→ WORK TO COMPLETE: How many of the lines below have the word "Task" in them? The answer is that number and nothing more.

MATERIAL PROVIDED below:

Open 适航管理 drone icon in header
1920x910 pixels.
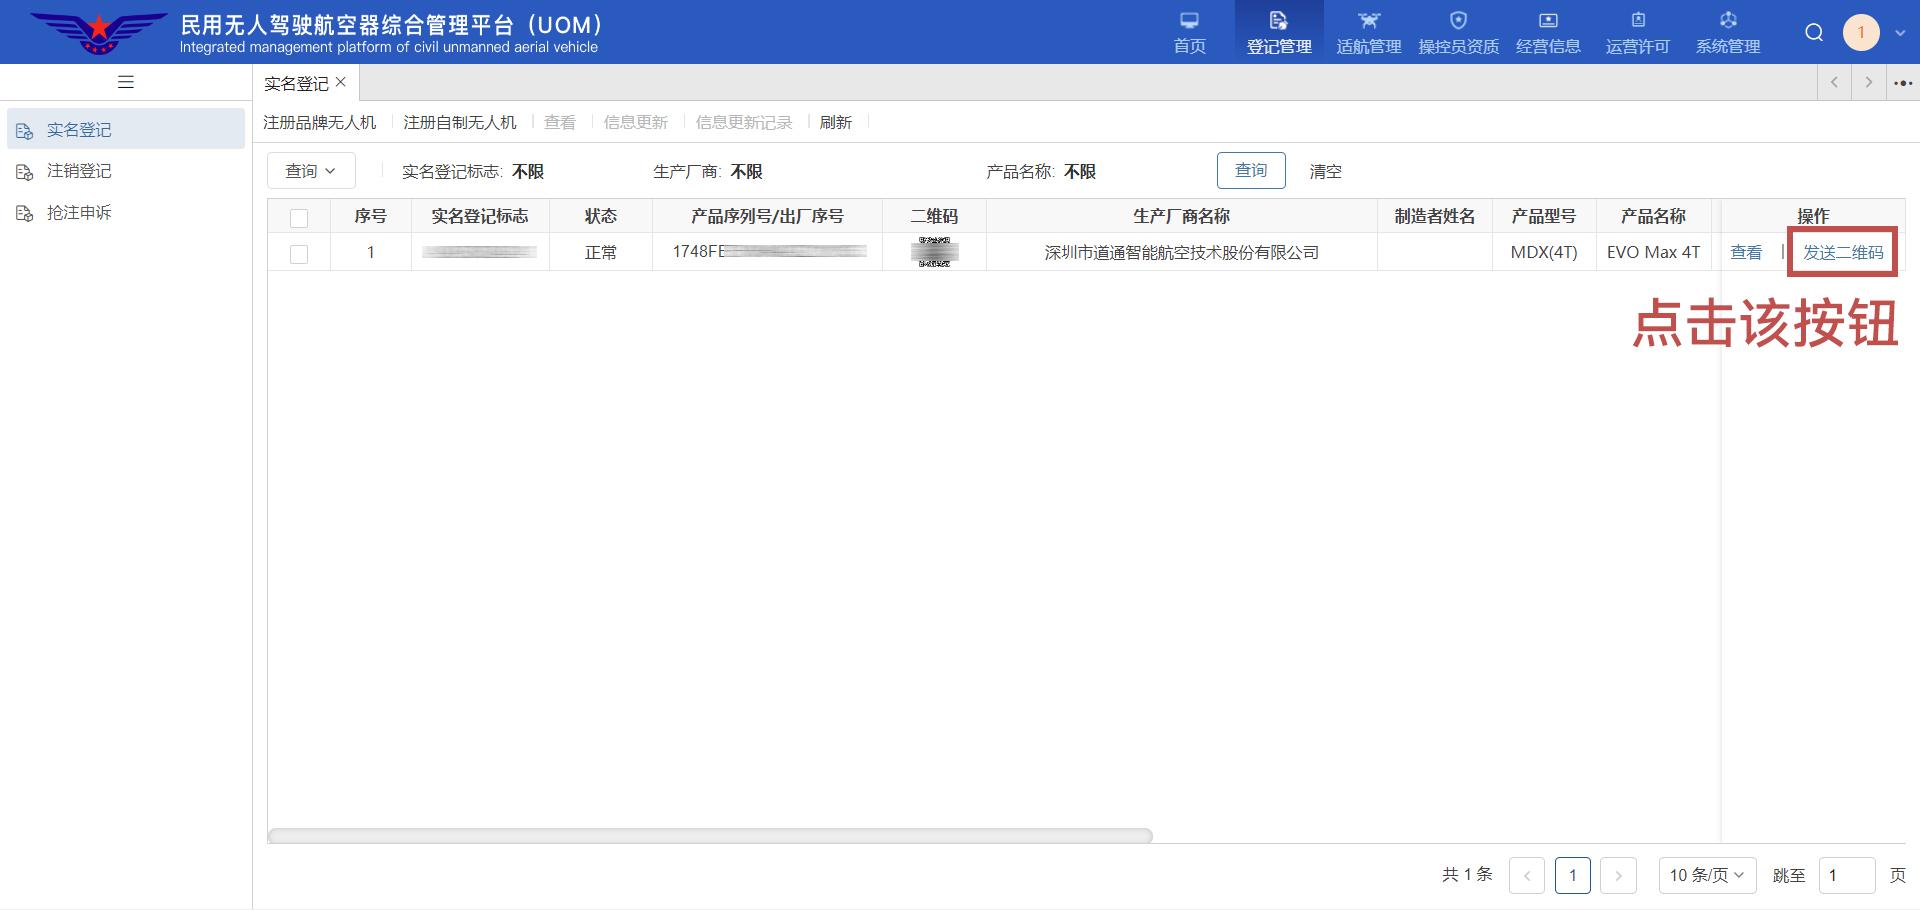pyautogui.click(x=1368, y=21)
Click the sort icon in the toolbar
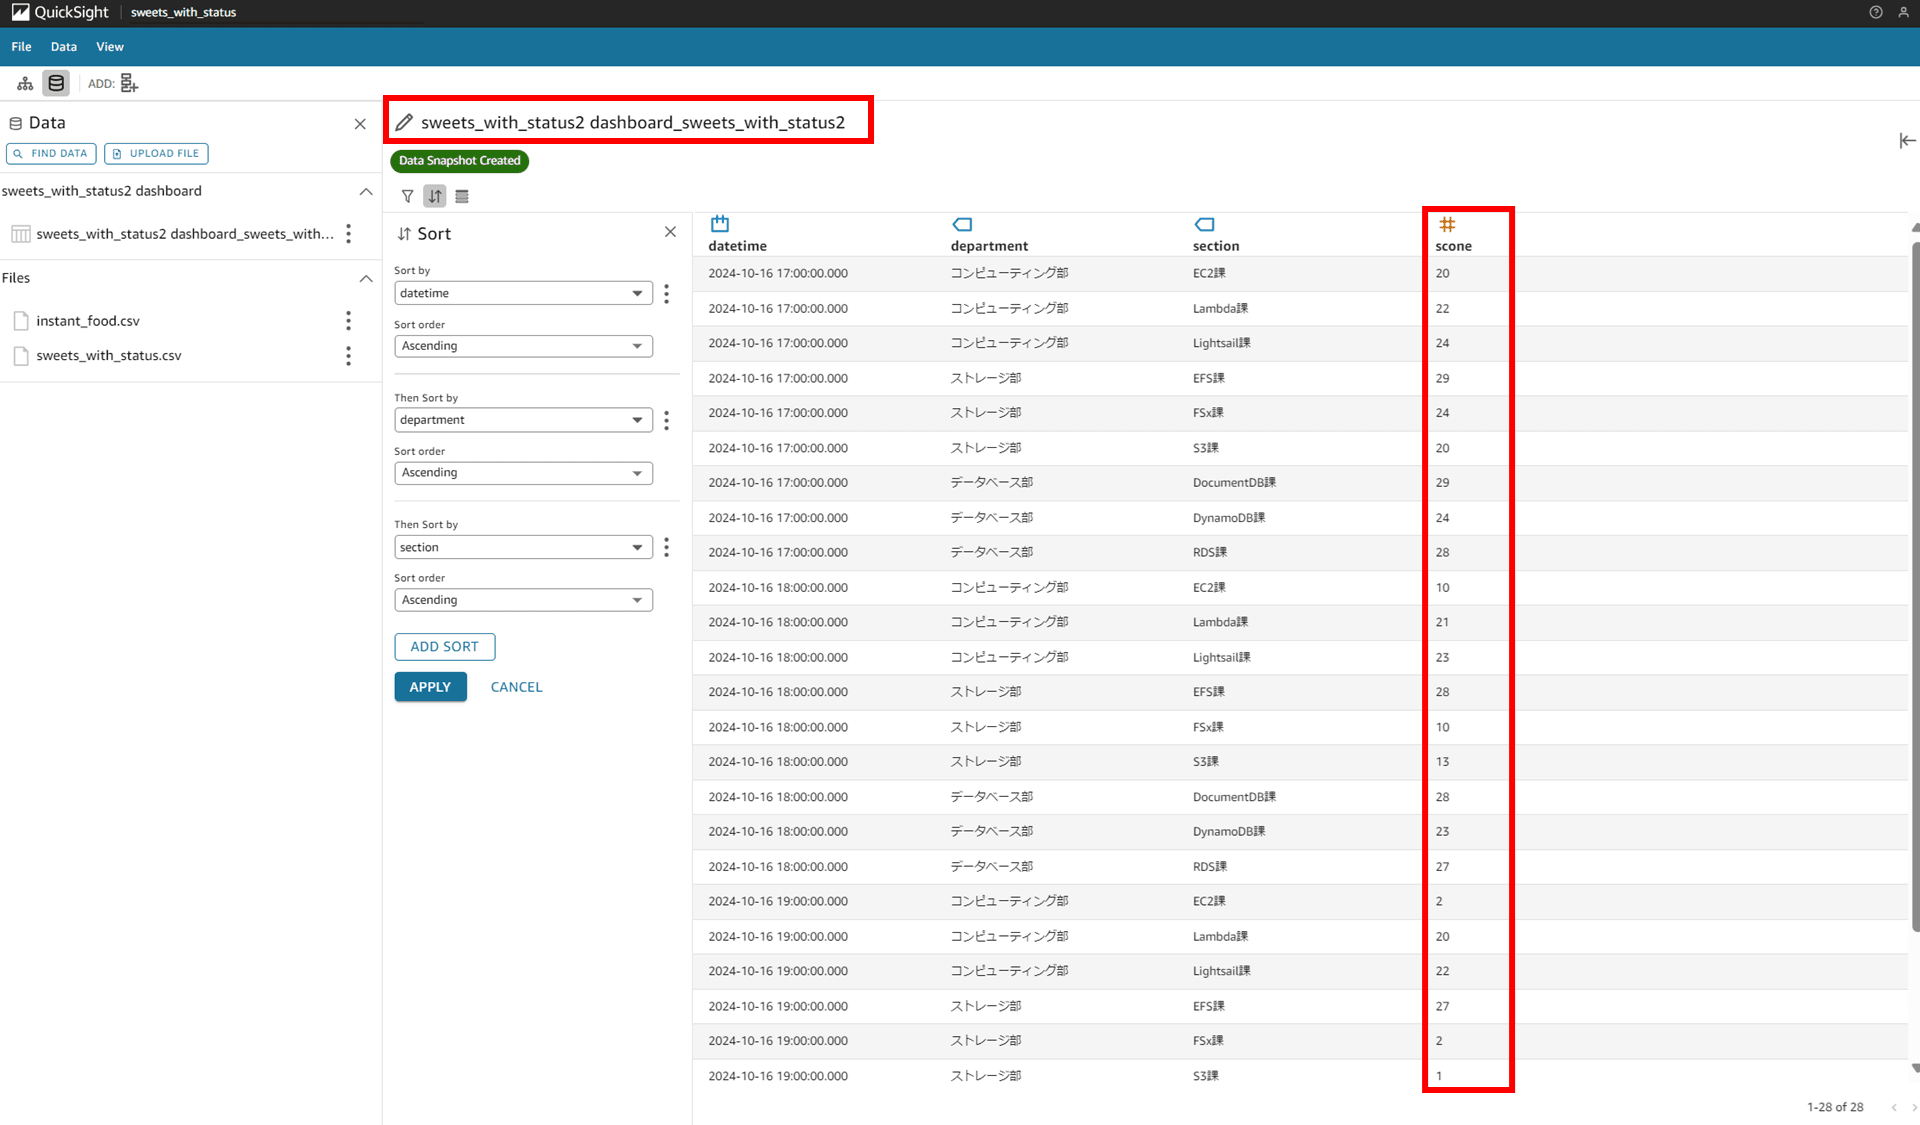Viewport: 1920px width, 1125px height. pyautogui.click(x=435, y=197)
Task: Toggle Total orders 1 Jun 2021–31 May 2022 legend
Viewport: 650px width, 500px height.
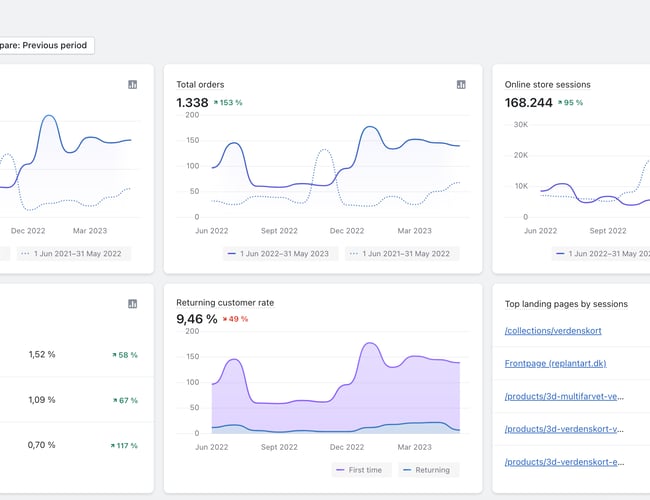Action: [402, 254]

End of MATERIAL PROVIDED.
MATERIAL PROVIDED below:

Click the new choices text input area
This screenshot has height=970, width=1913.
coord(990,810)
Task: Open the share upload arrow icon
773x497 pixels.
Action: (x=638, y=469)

End of MATERIAL PROVIDED.
MATERIAL PROVIDED below:

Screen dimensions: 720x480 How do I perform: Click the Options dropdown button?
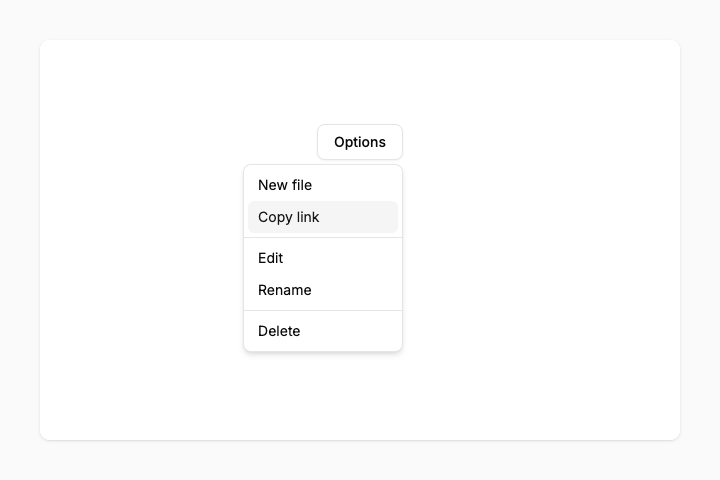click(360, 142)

End of MATERIAL PROVIDED.

→ EXERCISE ANSWER: 2